Partial Error Responses#

GraphQL allows partial success - some fields can succeed while others fail:

@api.type(is_root_type=True)
class Root:
    @api.field
    def user_data(self, error: bool = False) -> Optional[str]:
        if error:
            raise Exception("User data failed")
        return "User data loaded"

    @api.field
    def settings_data(self, error: bool = False) -> str:
        if error:
            raise Exception("Settings failed")
        return "Settings loaded"

# Query both fields with mixed success
result = api.execute('''
    query {
        userData(error: false)
        settingsData(error: true)
    }
''')

# Result will have:
# - errors: [exception from settingsData]
# - data: {"userData": "User data loaded", "settingsData": null}

This allows clients to receive partial data even when some operations fail.

Error Protection Control#

You can control error protection at the API level or individual field level:

from graphql_api.context import GraphQLMetaKey

# Disable error protection globally - exceptions will propagate
api = GraphQLAPI(error_protection=False)

# Or disable for specific fields
@api.type(is_root_type=True)
class Root:
    @api.field({GraphQLMetaKey.error_protection: False})
    def dangerous_operation(self) -> str:
        raise Exception("This will propagate!")

    @api.field  # This field still has error protection
    def safe_operation(self) -> str:
        raise Exception("This becomes a GraphQL error")

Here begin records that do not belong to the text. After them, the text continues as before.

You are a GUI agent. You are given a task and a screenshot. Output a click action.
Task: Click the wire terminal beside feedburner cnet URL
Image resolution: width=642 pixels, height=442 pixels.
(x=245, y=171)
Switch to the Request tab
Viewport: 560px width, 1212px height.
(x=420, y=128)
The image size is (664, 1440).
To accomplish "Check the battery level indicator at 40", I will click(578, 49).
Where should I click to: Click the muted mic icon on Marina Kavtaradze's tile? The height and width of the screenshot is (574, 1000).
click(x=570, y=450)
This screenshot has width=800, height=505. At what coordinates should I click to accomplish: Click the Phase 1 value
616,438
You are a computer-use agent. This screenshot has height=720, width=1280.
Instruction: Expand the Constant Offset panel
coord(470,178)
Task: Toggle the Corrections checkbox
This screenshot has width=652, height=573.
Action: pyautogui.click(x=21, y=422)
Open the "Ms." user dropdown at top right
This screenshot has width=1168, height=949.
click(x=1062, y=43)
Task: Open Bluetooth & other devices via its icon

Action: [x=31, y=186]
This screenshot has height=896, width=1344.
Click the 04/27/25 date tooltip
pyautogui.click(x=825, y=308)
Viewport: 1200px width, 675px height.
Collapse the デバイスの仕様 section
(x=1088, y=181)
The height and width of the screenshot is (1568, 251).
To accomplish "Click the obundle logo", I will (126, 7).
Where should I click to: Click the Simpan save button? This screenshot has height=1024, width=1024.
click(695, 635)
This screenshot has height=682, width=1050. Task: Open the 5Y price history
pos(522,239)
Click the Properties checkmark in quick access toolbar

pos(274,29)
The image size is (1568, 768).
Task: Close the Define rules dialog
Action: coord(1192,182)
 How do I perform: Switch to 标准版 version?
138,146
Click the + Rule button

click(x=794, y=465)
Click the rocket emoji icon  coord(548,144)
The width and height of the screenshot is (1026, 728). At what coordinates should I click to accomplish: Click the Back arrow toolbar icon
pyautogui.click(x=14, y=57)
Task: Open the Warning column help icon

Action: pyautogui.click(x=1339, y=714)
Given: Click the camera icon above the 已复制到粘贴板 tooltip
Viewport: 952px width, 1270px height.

When error_protection=False:

  • Exceptions are not caught and will propagate to your application
  • Useful for debugging or when you want to handle errors at a higher level
  • Allows integration with external error handling systems

Custom Exception Classes#

Create structured exceptions for better error handling:

from graphql import GraphQLError

class UserNotFoundError(GraphQLError):
    """A specific error for when a user is not found."""
    def __init__(self, user_id: int):
        super().__init__(
            f"User with ID {user_id} not found.",
            extensions={"code": "USER_NOT_FOUND", "user_id": user_id}
        )

class ValidationError(GraphQLError):
    """Error for input validation failures."""
    def __init__(self, field: str, message: str):
        super().__init__(
            f"Validation error on field '{field}': {message}",
            extensions={"code": "VALIDATION_ERROR", "field": field}
        )

class PermissionError(GraphQLError):
    """Error for permission violations."""
    def __init__(self, operation: str):
        super().__init__(
            f"Permission denied for operation: {operation}",
            extensions={"code": "PERMISSION_DENIED", "operation": operation}
        )

@api.type(is_root_type=True)
class Root:
    @api.field
    def get_user(self, user_id: int) -> User:
        if user_id < 1:
            raise ValidationError("user_id", "Must be positive")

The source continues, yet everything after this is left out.